Problem: They just killed off the Mr. Kiss Kiss Bang Bang of Kiss Kiss Bang Bang.

Yup, top agent Charles Basildon (the latest one to bear the moniker, at least) took two to the chest last month and, for all we can tell, has permanently exited the series (like I’m gonna believe any comic character is dead without an autopsy scene. Well, even then…).

However, the latest issue introduces us to Philippa Westlake; MI6 agent, only daughter of Lord Westlake, and the worst excuse for a human being this series has seen since Basildon’s introduction in the first issue (yes, that’s including the villain).

She readily pops her combat instructor’s knee in the wrong direction during a class demonstration and doesn’t even apologize upon learning that crippling the man effectively ended three ongoing covert ops, costing the firm millions of pounds. When news comes in that Basildon is dead, she goes one step further by chewing out her superiors for making Agent Shelley the next in line for the Basildon post rather than her.

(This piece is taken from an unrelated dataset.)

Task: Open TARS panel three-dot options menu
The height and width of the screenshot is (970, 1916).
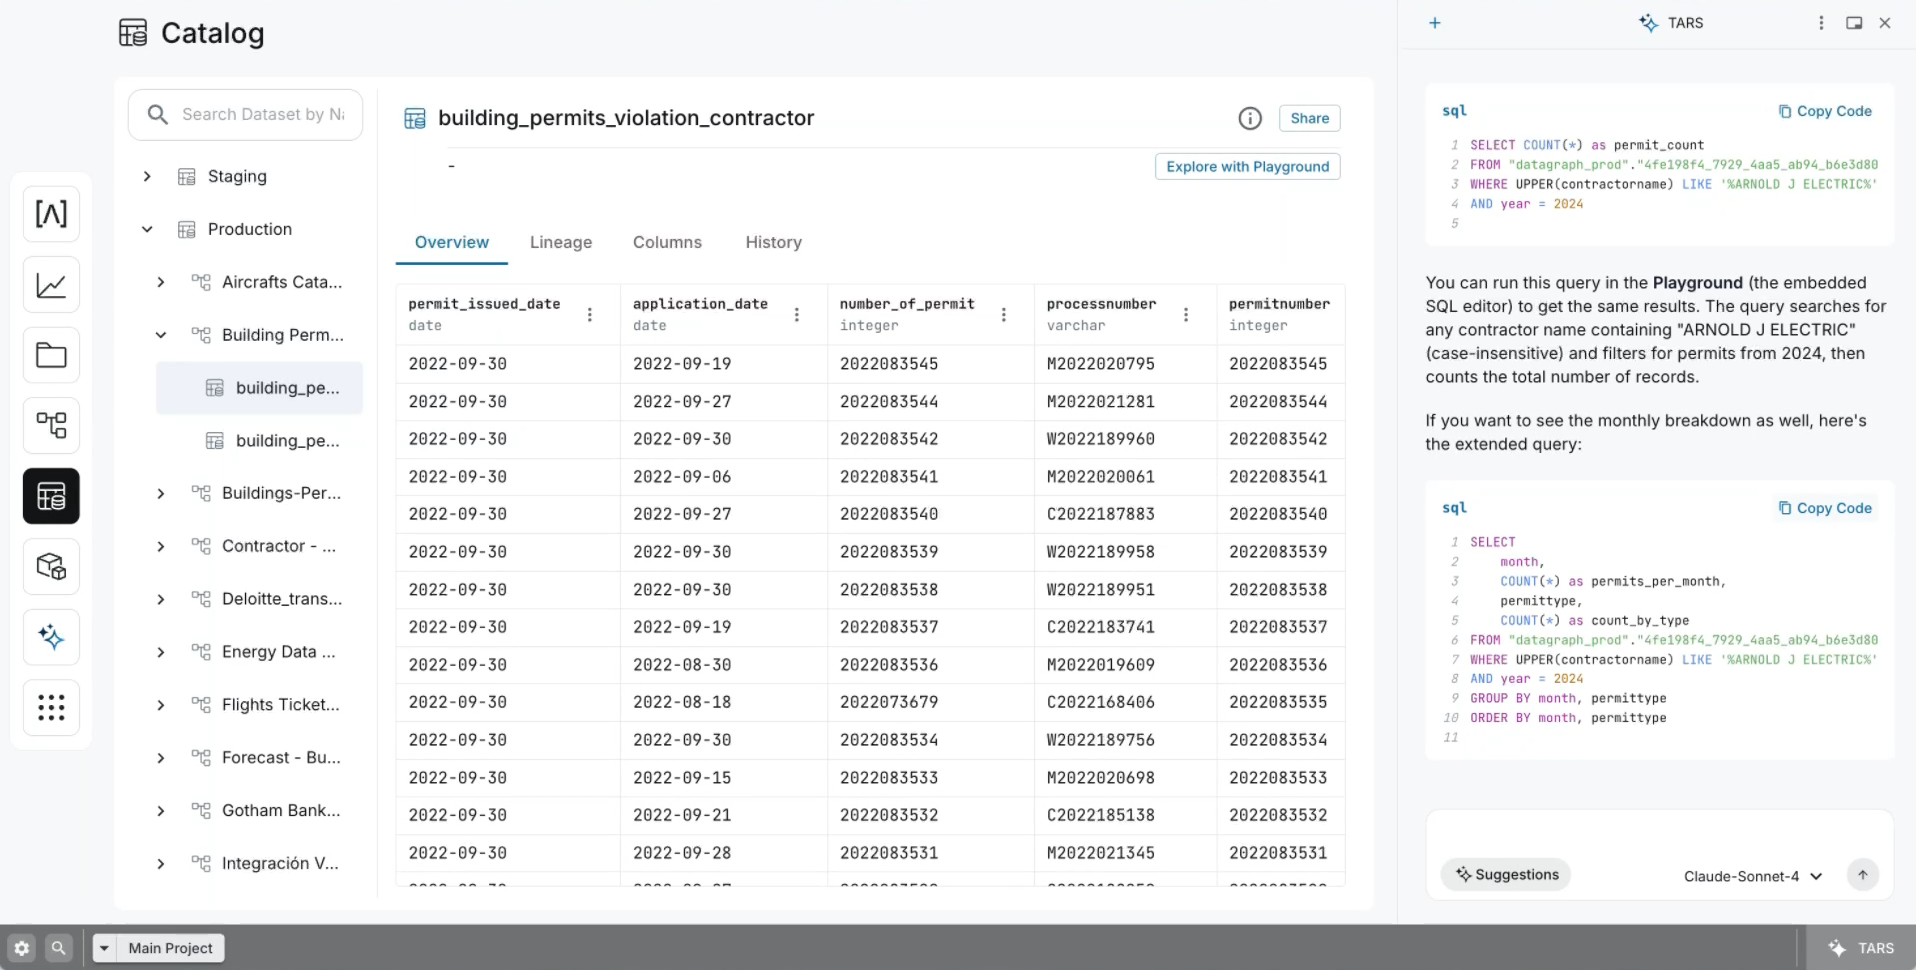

Then, whadda-ya-know, Agent Shelley limps into the MI6 secret facility (in the heart of swinging London, of course) mumbling that she must kill Lord Pilchard, Director of MI6. She brawls with Philippa until she gets a good whack on the head and realizes she doesn’t want to kill Pilchard (stay with me, folks), then raises her gun to her own head. Naturally, Philippa tiredly tells her to go ahead, and only Pilchard’s last second intervention gets the gun away from Shelley long enough for her to be sedated.

The dream sequence that follows says enough for us to be sure that Basildon is dead (heh) and arch fiend Lazarus Bale brainwashed her into turning on her own people. But who’s to say how deep he really got with his mental rape…?

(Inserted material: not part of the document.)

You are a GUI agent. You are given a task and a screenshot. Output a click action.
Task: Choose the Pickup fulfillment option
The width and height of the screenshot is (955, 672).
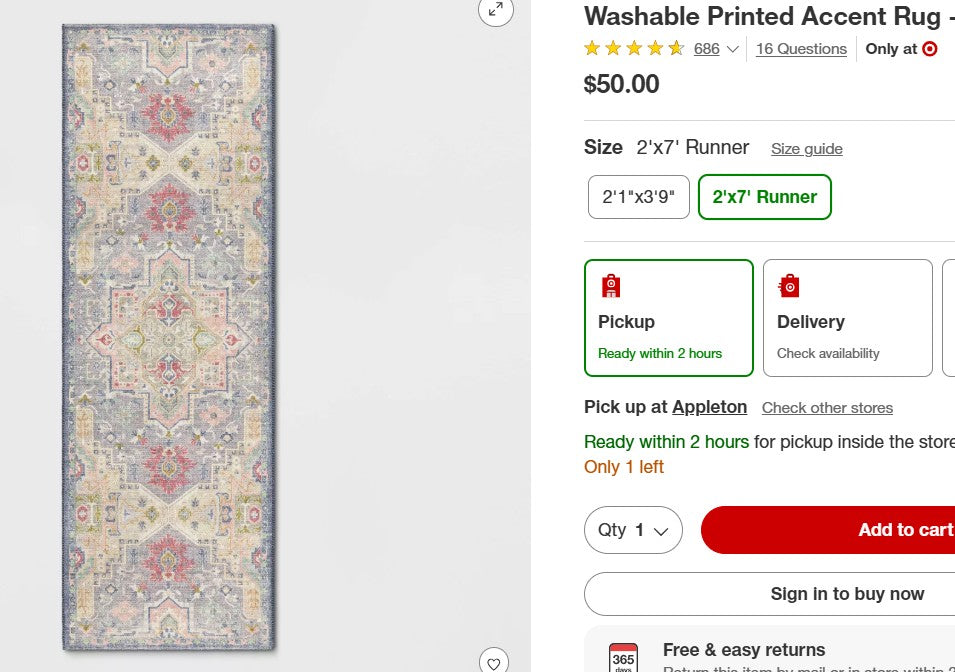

Man, this sure ain’t your father’s James Bond. Last issue, we had to swallow the idea that Lazarus Bale was an Atlantean who’d hibernated under the sea all these millennia. I can buy that. I mean, look at the guy.

Now, we’ve lost our surrogate James Bond. Again, I can go for that. He was asking for it, and not just because he was a complete and total bastard; he was a fool and borderline coward, too.

But now we get Philippa? I can accept that she’s the most dangerous person they’ve got and thus very well suited to the work, but this is going to be a hard character to endear to us after Basildon has already played the part.

There’s something to be said for casting a man in the role of a complete and total bastard. Women can play villains, abrasive characters, you name it. But men have some automatic advantage when it comes to being a heel. There’s some impossible element of charm that worms it’s way through and triggers something in our psychology that finds it acceptable and even humorous for a mean, selfish rat to walk over women and children to save himself. It’s probably some vague sense that justice will be served and he’ll meet a bad end.

With female protagonists, on the other hand, a bad end isn’t usually an option. Oh, sure, a female villain will die in the end, and a saintly character can be martyred, but far too much of our fiction kills off all the men and lets the women off scot free, so we just don’t imagine them getting their just desserts.

This could be an odd couple situation where Shelley and Phillipa team up and some of Shelley’s goodness rubs off on Philippa, but I’m hoping Tony Bedard stays the course and succeeds in creating a lovable complete and total bastard who looks really good in a catsuit.

Like previous issues, the art and story stand up well, but Kiss Kiss Bang Bang has started feeling more Crossgen than James Bond since the introduction of Atlantis. Any attempt to develop the series beyond nostalgia would lead to this, but it’s hard to tell how that affects the story. The women seem to have almost complete equality to the men, the Russians aren’t the active bad guys, not much of anything seems to be taboo… so why’s it set in the sixties? Don’t get me wrong; the look is great and the concept is a lot of fun, but without delving into the setting, the series may inevitably wear thin.

Still, Kiss Kiss Bang Bang has been a fun ride so far and I trust the creative team to keep delivering an enjoyable if somewhat exhausting read. Let’s just hope that taking James Bond out of the book won’t… you know… take James Bond out of the book.